Przy wychodzeniu na powierzchnię Rusty wyczuł ten sam nietypowy rodzaj promieniowania jaki wcześniej w podziemiach. Jednak większość miała już dość łażenia po podzimiach i ustalono, że przynajmniej na chwilę trzeba wyjrzeć na powierzchnię, pomimo ryzyka. Osiedle Dicksona, jakie ukazało się w popołudniowym słońcu, było bardzo ciekawym miejscem - w sporych rozmiarów kotlinie wybudowano ceglane bloki, które praktycznie zlewały się ze skałami Doliny Verde i na dobrą sprawę z większej odległości mogły po prostu zostać przeoczone...

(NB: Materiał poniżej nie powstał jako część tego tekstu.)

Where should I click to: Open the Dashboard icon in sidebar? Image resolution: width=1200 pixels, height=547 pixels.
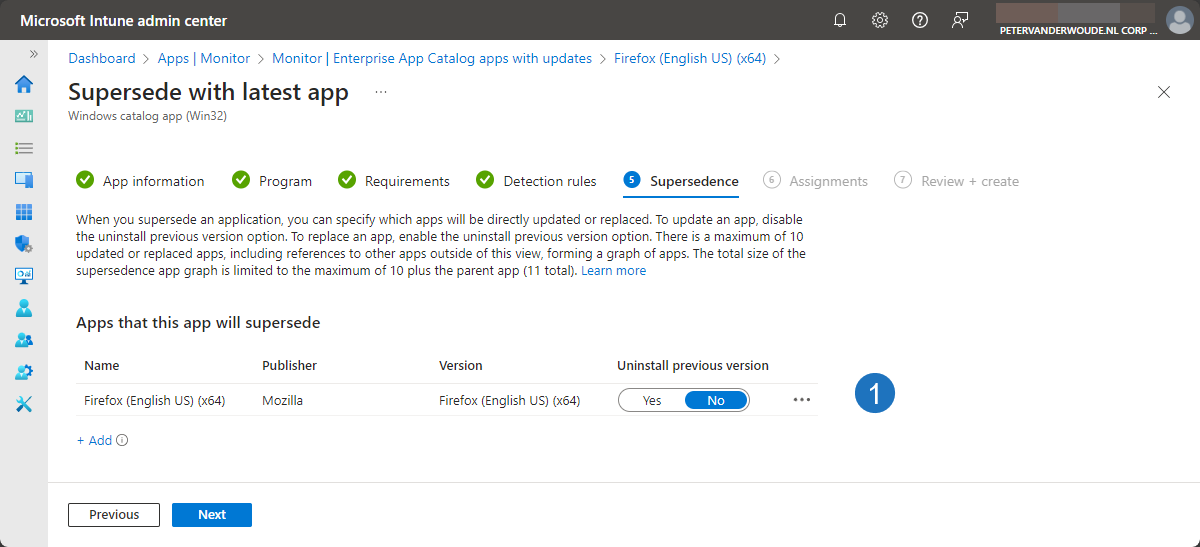(x=24, y=116)
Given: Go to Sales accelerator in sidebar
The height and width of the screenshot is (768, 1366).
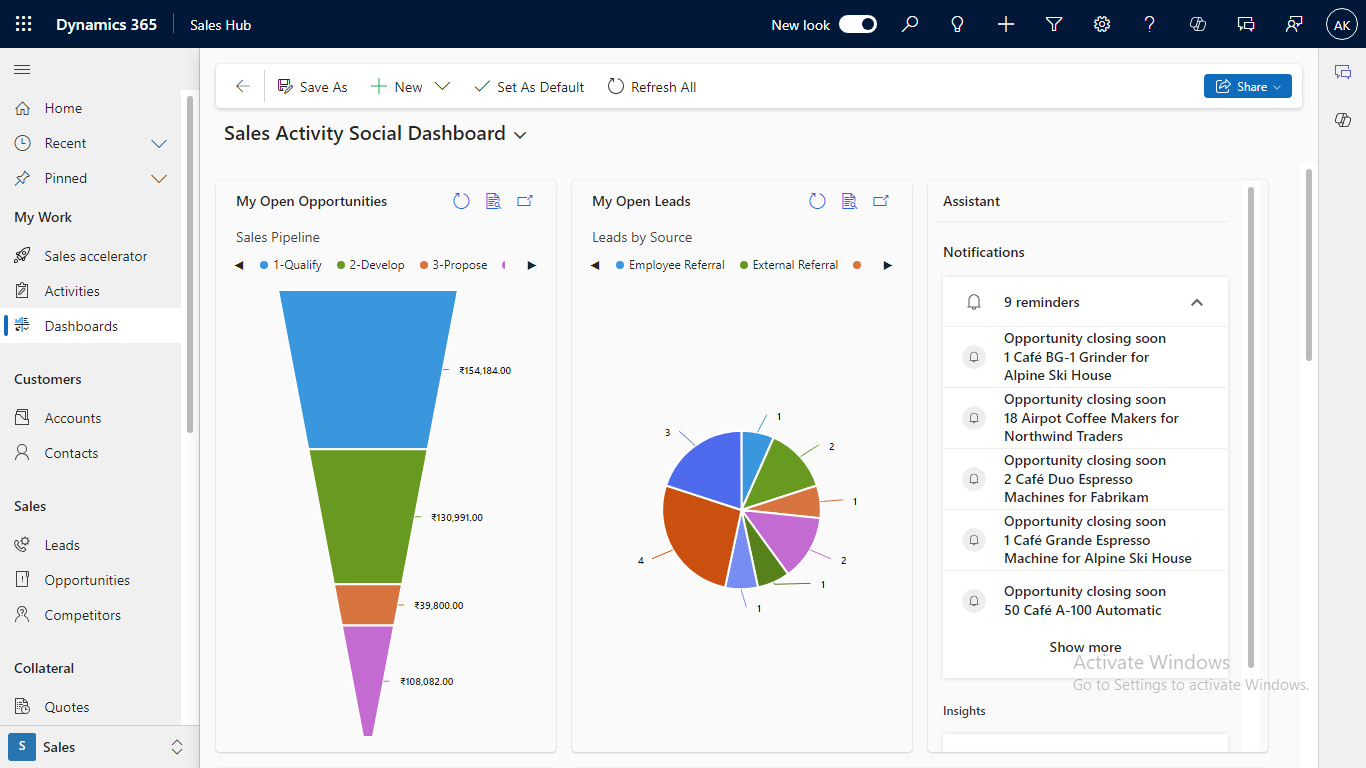Looking at the screenshot, I should 96,256.
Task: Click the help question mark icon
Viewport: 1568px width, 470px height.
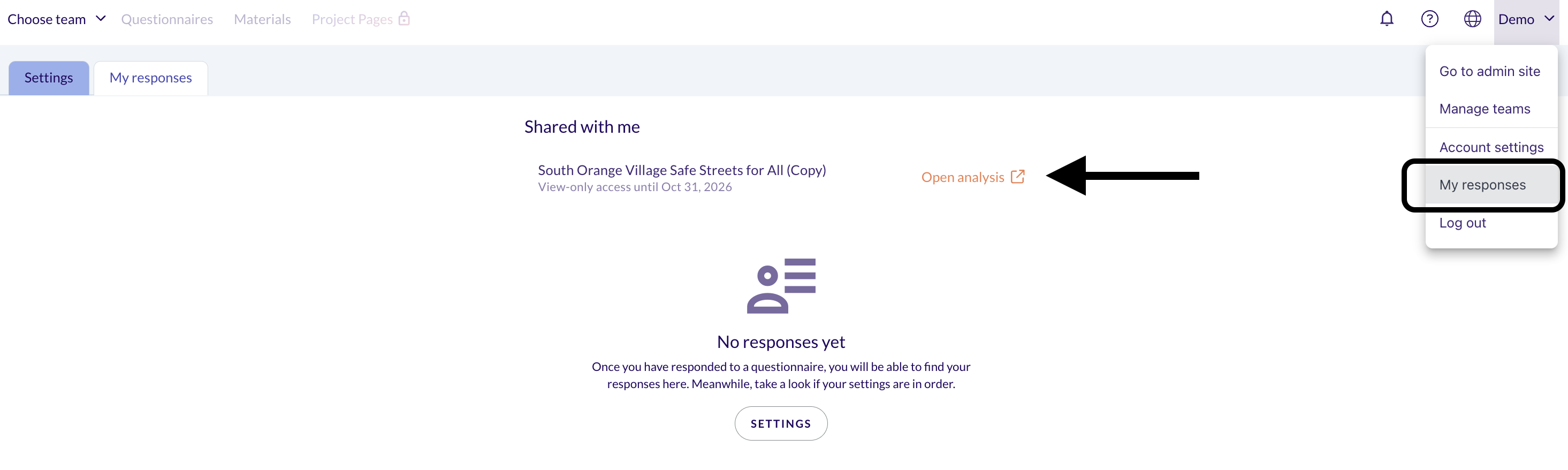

Część osiedla była wykończona i zagospodarowana, część - w różnych stadiach budowy. Budynki były różnej wysokości, różnych kształtów nawiązując stylem architektonicznym do otaczających je skał. Osiedle z amerykańskim stylem miało tylko jedną rzecz wspólną - wielkość, reszta - stanowiła olbrzymi kontrast pomiędzy bogatymi domami Bridgepoprt, a blokami przypominającymi getto. Jedynym rozsądnym wytłumaczeniem było założenie, że jest to osiedle socjalne lub jakieś mieszkania pracownicze.
*****
Na otaczających osiedle skałach ustawiono wysoki maszt telekomunikacyjny, a przynajmniej na taki wyglądający ponieważ nietypowo wszystkie anteny miał umieszczone z jednej strony
Zwłaszcza Echo wydawało się to nietypowe. Rusty stwierdził natomiast, ze to właśnie maszt jest źródłem promieniowania, które zaczynało wywoływać lekki ból głowy po kilkunastu minutach przebywania na powierzchni.
*****
Gdzieś zza rogu doszedł odgłos uderzenia czegoś o coś metalowego. Po chwili kolejny - tym razem uderzenia czegoś o ścianę i oczom zebranych przed stacjom ukazał się sporych rozmiarów robot transportowy Moloha.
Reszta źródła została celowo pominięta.